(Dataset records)
------
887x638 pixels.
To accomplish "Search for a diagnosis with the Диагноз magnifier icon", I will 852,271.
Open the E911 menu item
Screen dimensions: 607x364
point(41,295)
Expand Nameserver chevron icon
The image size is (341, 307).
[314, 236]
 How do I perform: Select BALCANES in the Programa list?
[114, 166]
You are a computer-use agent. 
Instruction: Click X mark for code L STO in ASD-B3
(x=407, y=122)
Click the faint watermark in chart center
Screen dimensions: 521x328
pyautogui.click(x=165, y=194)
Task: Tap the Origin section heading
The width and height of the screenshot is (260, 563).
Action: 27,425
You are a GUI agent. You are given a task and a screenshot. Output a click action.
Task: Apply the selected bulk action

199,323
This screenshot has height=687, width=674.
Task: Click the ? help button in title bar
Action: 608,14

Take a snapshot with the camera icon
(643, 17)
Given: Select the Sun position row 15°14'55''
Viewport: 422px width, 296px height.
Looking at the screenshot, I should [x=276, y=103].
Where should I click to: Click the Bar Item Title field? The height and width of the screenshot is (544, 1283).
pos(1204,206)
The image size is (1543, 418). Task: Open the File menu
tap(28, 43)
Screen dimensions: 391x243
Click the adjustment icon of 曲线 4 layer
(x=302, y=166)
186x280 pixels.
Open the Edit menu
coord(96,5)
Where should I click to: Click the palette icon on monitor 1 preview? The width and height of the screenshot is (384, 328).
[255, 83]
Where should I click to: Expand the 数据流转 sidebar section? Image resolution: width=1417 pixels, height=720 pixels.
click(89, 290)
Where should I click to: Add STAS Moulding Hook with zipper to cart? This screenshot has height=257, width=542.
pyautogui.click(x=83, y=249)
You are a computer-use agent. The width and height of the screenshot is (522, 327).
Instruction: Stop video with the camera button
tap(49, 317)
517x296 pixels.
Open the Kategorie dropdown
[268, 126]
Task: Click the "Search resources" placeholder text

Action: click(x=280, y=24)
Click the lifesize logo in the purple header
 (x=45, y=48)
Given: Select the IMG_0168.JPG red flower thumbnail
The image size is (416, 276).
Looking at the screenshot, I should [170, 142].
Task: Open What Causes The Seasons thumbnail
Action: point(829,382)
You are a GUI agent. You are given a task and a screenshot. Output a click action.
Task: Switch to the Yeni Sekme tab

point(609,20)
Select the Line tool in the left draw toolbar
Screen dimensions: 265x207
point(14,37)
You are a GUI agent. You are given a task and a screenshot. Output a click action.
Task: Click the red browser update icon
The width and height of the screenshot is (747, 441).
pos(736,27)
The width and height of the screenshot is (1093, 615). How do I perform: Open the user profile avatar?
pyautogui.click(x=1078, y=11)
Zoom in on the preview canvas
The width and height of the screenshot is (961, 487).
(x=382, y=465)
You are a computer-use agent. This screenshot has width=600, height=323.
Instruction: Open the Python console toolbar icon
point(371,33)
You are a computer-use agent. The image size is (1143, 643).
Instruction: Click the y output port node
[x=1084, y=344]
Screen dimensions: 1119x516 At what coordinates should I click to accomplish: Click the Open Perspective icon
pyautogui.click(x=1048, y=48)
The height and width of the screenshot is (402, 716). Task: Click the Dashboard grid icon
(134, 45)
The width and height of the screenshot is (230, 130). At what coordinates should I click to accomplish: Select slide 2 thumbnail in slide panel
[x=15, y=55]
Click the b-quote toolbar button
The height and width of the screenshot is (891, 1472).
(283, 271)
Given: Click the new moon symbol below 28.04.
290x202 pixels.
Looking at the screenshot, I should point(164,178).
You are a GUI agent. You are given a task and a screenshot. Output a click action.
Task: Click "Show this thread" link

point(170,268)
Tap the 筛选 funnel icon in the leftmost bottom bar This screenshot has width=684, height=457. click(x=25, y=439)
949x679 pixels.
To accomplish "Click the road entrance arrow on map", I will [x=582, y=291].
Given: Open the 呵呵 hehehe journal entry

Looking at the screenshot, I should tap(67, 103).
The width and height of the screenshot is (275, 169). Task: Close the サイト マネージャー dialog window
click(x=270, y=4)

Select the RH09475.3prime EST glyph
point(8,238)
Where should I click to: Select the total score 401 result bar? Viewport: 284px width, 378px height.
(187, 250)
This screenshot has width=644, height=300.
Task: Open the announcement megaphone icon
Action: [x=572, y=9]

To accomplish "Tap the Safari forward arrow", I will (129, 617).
------
**TASK DETAILS**
With nothing omitted, set down all of the records again.

**TASK RESULT**
887x638 pixels.
To accomplish "Search for a diagnosis with the Диагноз magnifier icon", I will 852,271.
Open the E911 menu item
Screen dimensions: 607x364
point(41,295)
Expand Nameserver chevron icon
The image size is (341, 307).
[314, 236]
 How do I perform: Select BALCANES in the Programa list?
[114, 166]
You are a computer-use agent. 
Instruction: Click X mark for code L STO in ASD-B3
(x=407, y=122)
Click the faint watermark in chart center
Screen dimensions: 521x328
pyautogui.click(x=165, y=194)
Task: Tap the Origin section heading
The width and height of the screenshot is (260, 563).
Action: 27,425
You are a GUI agent. You are given a task and a screenshot. Output a click action.
Task: Apply the selected bulk action

199,323
This screenshot has height=687, width=674.
Task: Click the ? help button in title bar
Action: 608,14

Take a snapshot with the camera icon
(643, 17)
Given: Select the Sun position row 15°14'55''
Viewport: 422px width, 296px height.
Looking at the screenshot, I should [x=276, y=103].
Where should I click to: Click the Bar Item Title field? The height and width of the screenshot is (544, 1283).
pos(1204,206)
The image size is (1543, 418). Task: Open the File menu
tap(28, 43)
Screen dimensions: 391x243
Click the adjustment icon of 曲线 4 layer
(x=302, y=166)
186x280 pixels.
Open the Edit menu
coord(96,5)
Where should I click to: Click the palette icon on monitor 1 preview? The width and height of the screenshot is (384, 328).
[255, 83]
Where should I click to: Expand the 数据流转 sidebar section? Image resolution: width=1417 pixels, height=720 pixels.
click(89, 290)
Where should I click to: Add STAS Moulding Hook with zipper to cart? This screenshot has height=257, width=542.
pyautogui.click(x=83, y=249)
You are a computer-use agent. The width and height of the screenshot is (522, 327).
Instruction: Stop video with the camera button
tap(49, 317)
517x296 pixels.
Open the Kategorie dropdown
[268, 126]
Task: Click the "Search resources" placeholder text

Action: click(x=280, y=24)
Click the lifesize logo in the purple header
 (x=45, y=48)
Given: Select the IMG_0168.JPG red flower thumbnail
The image size is (416, 276).
Looking at the screenshot, I should [170, 142].
Task: Open What Causes The Seasons thumbnail
Action: point(829,382)
You are a GUI agent. You are given a task and a screenshot. Output a click action.
Task: Switch to the Yeni Sekme tab

point(609,20)
Select the Line tool in the left draw toolbar
Screen dimensions: 265x207
point(14,37)
You are a GUI agent. You are given a task and a screenshot. Output a click action.
Task: Click the red browser update icon
The width and height of the screenshot is (747, 441).
pos(736,27)
The width and height of the screenshot is (1093, 615). How do I perform: Open the user profile avatar?
pyautogui.click(x=1078, y=11)
Zoom in on the preview canvas
The width and height of the screenshot is (961, 487).
(x=382, y=465)
You are a computer-use agent. This screenshot has width=600, height=323.
Instruction: Open the Python console toolbar icon
point(371,33)
You are a computer-use agent. The image size is (1143, 643).
Instruction: Click the y output port node
[x=1084, y=344]
Screen dimensions: 1119x516 At what coordinates should I click to accomplish: Click the Open Perspective icon
pyautogui.click(x=1048, y=48)
The height and width of the screenshot is (402, 716). Task: Click the Dashboard grid icon
(134, 45)
The width and height of the screenshot is (230, 130). At what coordinates should I click to accomplish: Select slide 2 thumbnail in slide panel
[x=15, y=55]
Click the b-quote toolbar button
The height and width of the screenshot is (891, 1472).
(283, 271)
Given: Click the new moon symbol below 28.04.
290x202 pixels.
Looking at the screenshot, I should point(164,178).
You are a GUI agent. You are given a task and a screenshot. Output a click action.
Task: Click "Show this thread" link

point(170,268)
Tap the 筛选 funnel icon in the leftmost bottom bar This screenshot has width=684, height=457. click(x=25, y=439)
949x679 pixels.
To accomplish "Click the road entrance arrow on map", I will [x=582, y=291].
Given: Open the 呵呵 hehehe journal entry

Looking at the screenshot, I should tap(67, 103).
The width and height of the screenshot is (275, 169). Task: Close the サイト マネージャー dialog window
click(x=270, y=4)

Select the RH09475.3prime EST glyph
point(8,238)
Where should I click to: Select the total score 401 result bar? Viewport: 284px width, 378px height.
(187, 250)
This screenshot has width=644, height=300.
Task: Open the announcement megaphone icon
Action: [x=572, y=9]

To accomplish "Tap the Safari forward arrow", I will (129, 617).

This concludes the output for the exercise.